Ad un certo punto questa atmosfera così introspettiva cambia abbastanza radicalmente ed il brano, che fino a questo momento era in tonalità minore, vira in maggiore. Tutto diventa più chiaro, direi quasi sereno. Il cambio viene preparato da un invito del pianoforte dopo il quale gli strumenti a fiato, molto importanti durante tutto il movimento, prendono decisamente l’iniziativa.

Passaggio in maggiore

Poi, gradualmente, con il flauto che sembra  quasi indicare la strada, il brano torna in tonalità minore.

E’ un movimento di una bellezza che lascia senza fiato.

Un altro momento topico lo troviamo verso la chiusura del brano. Una parte della sezione degli archi esegue un accompagnamento in “pizzicato”, i fiati espongono il tema mentre il pianoforte contrappunta delicatamente ribattendo, in modo ostinato, alcune note. E’ un gioiello dal punto di vista sonoro che vale la pena di ascoltare attentamente.

Pizzicato e finale

Mozart, in questo movimento, ha aperto una finestra e ci ha indicato la direzione. Non ci ha portato “la fuori”. Sarà Beethoven, negli anni successivi a portarci “la fuori”, nel nuovo mondo e nel nuovo modo di sentire. Ma la spinta a guardare oltre molto probabilmente, è già partita da Mozart e da brani come questo che ci offrono straordinarie anticipazioni, come solo un genio totale e assoluto qual’ era, poteva e sapeva fare.

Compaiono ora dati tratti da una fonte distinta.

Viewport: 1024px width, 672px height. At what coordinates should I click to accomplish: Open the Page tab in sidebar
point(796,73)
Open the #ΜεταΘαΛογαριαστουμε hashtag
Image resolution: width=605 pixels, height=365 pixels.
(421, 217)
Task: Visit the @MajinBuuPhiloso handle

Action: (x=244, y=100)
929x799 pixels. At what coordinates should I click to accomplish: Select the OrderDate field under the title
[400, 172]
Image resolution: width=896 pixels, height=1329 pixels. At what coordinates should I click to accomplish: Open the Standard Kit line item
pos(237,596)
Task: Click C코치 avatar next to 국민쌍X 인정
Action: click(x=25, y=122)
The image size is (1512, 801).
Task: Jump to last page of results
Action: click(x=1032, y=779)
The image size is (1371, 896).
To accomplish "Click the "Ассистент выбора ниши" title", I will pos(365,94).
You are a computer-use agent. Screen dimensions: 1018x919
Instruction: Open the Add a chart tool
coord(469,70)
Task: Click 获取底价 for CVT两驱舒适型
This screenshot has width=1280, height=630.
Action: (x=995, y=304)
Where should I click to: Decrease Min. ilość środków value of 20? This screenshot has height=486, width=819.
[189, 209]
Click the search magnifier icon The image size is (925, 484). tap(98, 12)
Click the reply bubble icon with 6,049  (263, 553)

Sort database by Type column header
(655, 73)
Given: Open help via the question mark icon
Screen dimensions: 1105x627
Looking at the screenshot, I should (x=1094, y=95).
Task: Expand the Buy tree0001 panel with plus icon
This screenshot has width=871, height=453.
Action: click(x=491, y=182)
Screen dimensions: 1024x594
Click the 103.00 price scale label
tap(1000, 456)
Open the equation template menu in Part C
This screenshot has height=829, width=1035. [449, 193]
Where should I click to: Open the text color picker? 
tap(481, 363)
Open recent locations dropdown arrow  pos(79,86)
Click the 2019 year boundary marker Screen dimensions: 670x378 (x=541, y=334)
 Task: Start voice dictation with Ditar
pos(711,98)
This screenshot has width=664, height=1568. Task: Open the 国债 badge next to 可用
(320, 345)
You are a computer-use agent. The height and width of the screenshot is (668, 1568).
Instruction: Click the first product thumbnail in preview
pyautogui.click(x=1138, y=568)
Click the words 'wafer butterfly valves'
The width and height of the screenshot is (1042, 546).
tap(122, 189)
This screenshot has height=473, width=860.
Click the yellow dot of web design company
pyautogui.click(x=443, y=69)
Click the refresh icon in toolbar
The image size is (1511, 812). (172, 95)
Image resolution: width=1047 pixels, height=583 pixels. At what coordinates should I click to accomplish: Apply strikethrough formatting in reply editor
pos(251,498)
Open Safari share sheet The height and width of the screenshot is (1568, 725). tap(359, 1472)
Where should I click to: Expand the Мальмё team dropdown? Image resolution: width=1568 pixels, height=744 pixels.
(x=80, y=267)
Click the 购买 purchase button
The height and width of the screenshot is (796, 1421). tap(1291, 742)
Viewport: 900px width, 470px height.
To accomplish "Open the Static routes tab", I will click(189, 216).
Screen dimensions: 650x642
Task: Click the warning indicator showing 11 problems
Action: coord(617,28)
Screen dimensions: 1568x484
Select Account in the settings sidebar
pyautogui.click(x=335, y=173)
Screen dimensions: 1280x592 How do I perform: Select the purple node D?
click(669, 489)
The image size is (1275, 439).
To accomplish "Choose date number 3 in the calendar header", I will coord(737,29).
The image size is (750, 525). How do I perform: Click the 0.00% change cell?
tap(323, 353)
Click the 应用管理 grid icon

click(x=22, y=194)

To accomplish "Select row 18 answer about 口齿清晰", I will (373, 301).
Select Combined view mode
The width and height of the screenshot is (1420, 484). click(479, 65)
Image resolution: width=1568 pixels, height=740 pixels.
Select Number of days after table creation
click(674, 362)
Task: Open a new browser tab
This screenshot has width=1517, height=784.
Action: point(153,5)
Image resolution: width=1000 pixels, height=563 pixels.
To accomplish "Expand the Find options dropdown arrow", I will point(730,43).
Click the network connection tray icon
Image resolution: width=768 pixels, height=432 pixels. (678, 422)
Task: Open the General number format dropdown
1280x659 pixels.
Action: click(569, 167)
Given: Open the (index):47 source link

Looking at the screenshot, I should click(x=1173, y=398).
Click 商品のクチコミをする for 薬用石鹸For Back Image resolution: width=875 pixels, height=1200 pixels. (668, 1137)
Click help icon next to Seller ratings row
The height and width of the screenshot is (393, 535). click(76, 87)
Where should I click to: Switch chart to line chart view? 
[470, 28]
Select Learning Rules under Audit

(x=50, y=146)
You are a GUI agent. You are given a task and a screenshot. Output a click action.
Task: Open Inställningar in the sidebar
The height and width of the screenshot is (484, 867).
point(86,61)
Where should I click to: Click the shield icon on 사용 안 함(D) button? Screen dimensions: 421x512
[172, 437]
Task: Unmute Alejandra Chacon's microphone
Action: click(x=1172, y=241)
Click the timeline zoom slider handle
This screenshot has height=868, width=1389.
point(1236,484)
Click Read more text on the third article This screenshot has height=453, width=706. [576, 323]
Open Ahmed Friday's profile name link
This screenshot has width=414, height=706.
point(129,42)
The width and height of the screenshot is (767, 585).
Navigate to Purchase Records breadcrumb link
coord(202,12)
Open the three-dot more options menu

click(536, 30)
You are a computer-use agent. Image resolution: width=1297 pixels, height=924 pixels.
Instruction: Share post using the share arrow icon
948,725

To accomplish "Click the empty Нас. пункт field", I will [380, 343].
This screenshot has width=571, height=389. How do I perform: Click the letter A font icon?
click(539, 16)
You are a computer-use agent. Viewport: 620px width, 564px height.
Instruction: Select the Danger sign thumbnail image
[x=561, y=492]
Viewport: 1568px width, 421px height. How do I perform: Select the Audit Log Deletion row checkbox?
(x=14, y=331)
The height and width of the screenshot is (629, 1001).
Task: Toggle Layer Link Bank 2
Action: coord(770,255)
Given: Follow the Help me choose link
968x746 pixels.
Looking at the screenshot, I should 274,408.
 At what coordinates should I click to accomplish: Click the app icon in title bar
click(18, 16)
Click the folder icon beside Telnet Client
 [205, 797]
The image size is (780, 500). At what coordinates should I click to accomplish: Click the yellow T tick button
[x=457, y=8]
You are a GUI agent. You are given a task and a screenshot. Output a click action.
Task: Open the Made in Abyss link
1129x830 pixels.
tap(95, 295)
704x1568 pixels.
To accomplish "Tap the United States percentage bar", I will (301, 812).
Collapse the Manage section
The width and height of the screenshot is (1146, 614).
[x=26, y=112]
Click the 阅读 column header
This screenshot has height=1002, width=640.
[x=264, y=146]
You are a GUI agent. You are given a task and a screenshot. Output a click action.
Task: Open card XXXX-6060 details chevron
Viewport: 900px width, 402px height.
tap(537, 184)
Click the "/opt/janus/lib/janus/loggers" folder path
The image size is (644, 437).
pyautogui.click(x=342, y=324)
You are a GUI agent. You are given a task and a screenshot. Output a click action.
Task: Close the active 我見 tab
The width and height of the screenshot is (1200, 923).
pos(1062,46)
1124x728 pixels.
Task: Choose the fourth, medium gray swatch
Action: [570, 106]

A ulteriore riprova, se ce ne fosse bisogno, della genialità di questo personaggio volevo chiudere con una frase di Albert Einstein, un altro dei geni che hanno illuminato il nostro percorso.

Einstein era anche un violinista dilettante

Questa citazione non vuole, ovviamente, stilare una graduatoria di merito ma solo sottolineare alcune caratteristiche precipue del genio di Salisburgo:

Beethoven creava la sua musica, ma la musica di Mozart è di tale purezza e bellezza che sembra, semplicemente, trovata, esistita da sempre, come parte dell’intima armonia dell’universo. Una musica in attesa di essere portata alla luce”.